Inevitablemente, desde los 80, cuando aparece un cuentista formidable en los Estados Unidos cuyo temática es la vida sufrida de la clase obrera –o la clase semi-empleada– la comparación inmediata es con Raymond Carver. Carver introdujo este tema a las bellas letras estadounidenses, consumidas en gran parte por lectores de The New Yorker, impecable revista en la cual –sin embargo– abundan avisos de carteras y relojes de más de 10.000 dólares. Más allá de su autenticidad artística, Carver fue un boom porque a la gente de clase media y media alta (los que no están salvados por herencias generacionales) les da una deliciosa sensación de schadenfreude leer prosa cristalina sobre vidas atrofiadas por la falta de recursos económicos y sociales.
El mundo de Berlin se solapa en varios aspectos con el de Carver –especialmente en el momento histórico y ubicación socioeconómica de sus protagonistas–, pero hay una diferencia fundamental. Los personajes de los cuentos de Carver nacieron pobres y morirán pobres. Las epifanías que tienen sobre la gracia surgen espontáneamente de momentos dentro de sus propias vidas. Por ejemplo, el personaje que mira un documental sobre catedrales en la televisión con un ciego y para explicarle cómo son dibuja uno con él, guiando su mano. Los personajes de Berlin, a diferencia de eso, supieron de otra vida. Cayeron desde un estrato más alto. Sus momentos luminosos son parecidos a los de Carver pero están, además, teñidos por una melancolía, la de saber que hay otras personas viviendo una vida sin todos los esfuerzos cotidianos que implica luchar desde abajo: esperar en colas eternas, tomar transporte público, lavar la ropa en lavaderos (y en los Estados Unidos, a diferencia de nuestros Laverraps, no se deja la ropa para después retirarla. Se espera. Y entre el ciclo de lavado y el ciclo de secado, después doblar y guardar la ropa, se te van tres horas como mínimo).

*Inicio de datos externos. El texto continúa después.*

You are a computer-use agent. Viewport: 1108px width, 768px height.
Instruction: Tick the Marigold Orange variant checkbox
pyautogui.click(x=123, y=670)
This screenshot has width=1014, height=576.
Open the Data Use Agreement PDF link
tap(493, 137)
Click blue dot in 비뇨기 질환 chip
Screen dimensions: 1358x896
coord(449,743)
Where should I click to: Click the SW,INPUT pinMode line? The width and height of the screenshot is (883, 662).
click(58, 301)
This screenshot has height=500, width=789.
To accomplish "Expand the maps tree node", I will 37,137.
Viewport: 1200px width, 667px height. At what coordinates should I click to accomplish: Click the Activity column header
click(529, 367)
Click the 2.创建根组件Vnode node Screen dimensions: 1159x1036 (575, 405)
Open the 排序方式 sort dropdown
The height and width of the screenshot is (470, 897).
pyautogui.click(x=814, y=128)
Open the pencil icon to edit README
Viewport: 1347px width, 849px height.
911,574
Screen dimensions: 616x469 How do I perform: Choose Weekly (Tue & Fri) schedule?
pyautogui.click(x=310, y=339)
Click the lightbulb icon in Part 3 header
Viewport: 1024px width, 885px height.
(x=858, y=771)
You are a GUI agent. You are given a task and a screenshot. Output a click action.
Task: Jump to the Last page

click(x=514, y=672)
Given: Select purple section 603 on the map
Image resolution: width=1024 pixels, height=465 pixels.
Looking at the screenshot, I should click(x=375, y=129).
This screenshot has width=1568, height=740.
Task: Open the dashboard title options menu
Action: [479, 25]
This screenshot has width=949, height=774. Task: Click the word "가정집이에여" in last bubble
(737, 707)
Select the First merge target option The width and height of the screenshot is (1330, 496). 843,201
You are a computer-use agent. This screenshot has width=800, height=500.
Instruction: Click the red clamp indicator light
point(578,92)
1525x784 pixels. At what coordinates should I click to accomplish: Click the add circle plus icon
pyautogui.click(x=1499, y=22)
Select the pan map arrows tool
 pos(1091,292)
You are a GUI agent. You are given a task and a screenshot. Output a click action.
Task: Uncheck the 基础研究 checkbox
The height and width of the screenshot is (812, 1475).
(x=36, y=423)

Otro tema que Berlin comparte con Carver es la adicción, y en particular el alcoholismo. Sin embargo, Berlin es una criatura aparte. Es única. Tal vez una comparación más útil sería con Charles Bukowski (entre otras cosas, compartieron una editorial, la legendaria Black Sparrow Press). Pero esta sugerencia comparativa no es por el tono o temática, sino por su actitud fierra y una noble valentía frente a las circunstancias de la vida, algo que comparten. También por la capacidad que ambos tienen de ser genuinamente alegres hasta en condiciones que, para la burguesía, serían vistas como sórdidas.
Carver, al fin, le tenía demasiado respeto a la clase social por encima de él. En parte por ese motivo permitió que sus cuentos fueran reescritos casi enteramente por su editor Gordon Lish. Berlin –como Bukowsk– le falta el respeto, sanamente, a las categorías sociales. No se siente superior ni inferior. Ni cuando esta arriba ni cuando está abajo. No se regocija con la mala suerte o con los recuerdos de una vida cómoda (a veces, hasta exótica). Vive y escribe la vida como una fiesta. Y esto es un arte, también.